Microsoft Certified Technology Associate

The Microsoft Certified Technology Associate (MCTA) program is designed for students. The exams are less rigorous than MCTS exams and are designed to give students a basis from which to build their professional education.

Microsoft Certified Trainer

The Microsoft Certified Trainer (MCT) program is intended for those who wish to teach Microsoft authorized certification courses. Qualifying for this certification primarily involves demonstrating to Microsoft your public speaking skills and your ability to present technical material. It is worth noting, however, that MCTs are only authorized to teach certification classes for exams which they themselves have passed. Therefore, MCTs must earn additional certifications if they want to put their MCT certification to work.

Microsoft Certified Architect

The Microsoft Certified Architect (MCA) program is Microsoft’s highest level certification and is not available for all Microsoft technologies. Before a candidate can become a Microsoft Certified Architect, they must be a Microsoft Certified Master.

An Alphabet Soup Summary

Because Microsoft uses so many acronyms for their certifications, I wanted to conclude this article by providing you with a list of the various acronyms that Microsoft uses and what those acronyms mean.

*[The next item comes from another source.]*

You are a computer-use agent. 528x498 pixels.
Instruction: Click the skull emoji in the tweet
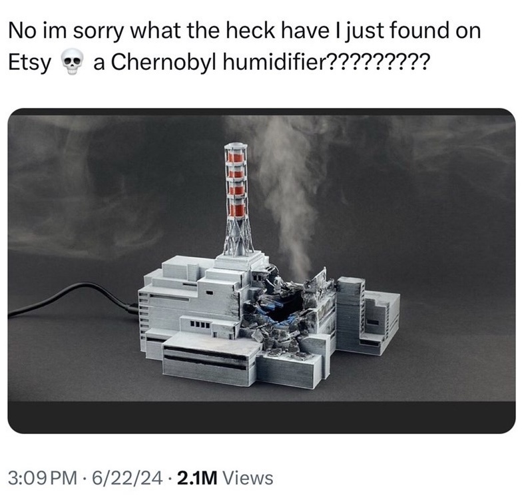[x=73, y=63]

Microsoft Certified Solutions Expert


Microsoft Certified Solutions Associate


Microsoft Certified IT Professional


Microsoft Certified Technology Specialist


Microsoft Technology Associate


Microsoft Certified Solutions Developer


Microsoft Certified Professional Developer


Microsoft Certified Solutions Master


Microsoft Certified Master


Microsoft Certified Architect


Microsoft Office Specialist


Microsoft Certified Trainer


As you can see, Microsoft offers a very diverse certification program. One of the first steps in earning a Microsoft certification is to choose the certification or certification track that is best for you and then begin reviewing the requirements for your chosen certification or certification track.